Wednesday, June 19, 2013

Gamess (US) frequently asked questions Part 1: SCF convergence

In spite of the very high quality of the Gamess(US) documentation, the Gamess(US) list is very often flooded with requests from new users regarding the lack of convergence of the SCF procedure. A few words of advice:

When your SCF does not converge,  you should re-run the job including a $guess guess=moread $end line, as well as the complete $VEC group present in the output PUNCH file (usually called <jobname>.dat, and present in you scratch directory).

    Addendum:

    Whenever you read a $VEC group from a UHF run you must assign NORB in the $GUESS group.

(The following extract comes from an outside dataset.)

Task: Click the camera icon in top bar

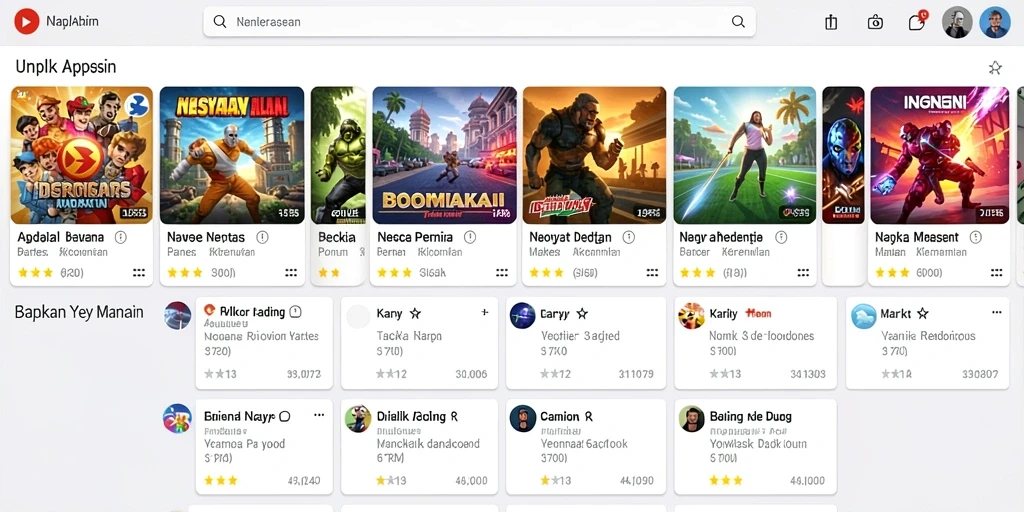Action: (x=875, y=22)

An additional problem is that by default the $VEC group only includes the occupied orbitals, and this means that in UHF runs the $VEC group does not include equal numbers of alpha and beta orbitals (e.g., a run with 41 electrons and MULT=2) will have 21 alpha orbitals and 20 beta orbitals. Therefore, if you include

    $guess guess=moread NORB=21 $end

    Gamess will crash because there are not 21 beta orbitals, and if you input

    $guess guess=moread NORB=20 $end

    there will be another error, since there are more than 20 alpha orbitals. In these cases, you should check the number of alpha and beta orbitals. Then , copy the coefficients of the extra alpha orbitals to the end of the beta orbitals. In my example above

    $guess guess=moread NORB=21 $end

    will yield no problems, since the modification of the VEC group yields equal numbers of alpha and beta orbitals. There is also an option to PUNCH every orbital (occupied+virtuals) at every step. In this case, Gamess always punches a full $VEC group, making it very easy to assign NORB as one can simply inspect the output file to learn the number of orbitals. However, this yields gigantic PUNCH files, and may therefore not be feasible.




You should also experiment with changing convergers, damping, etc. Some systems are notoriously hard to converge, and may require several re-iterations of the whole process.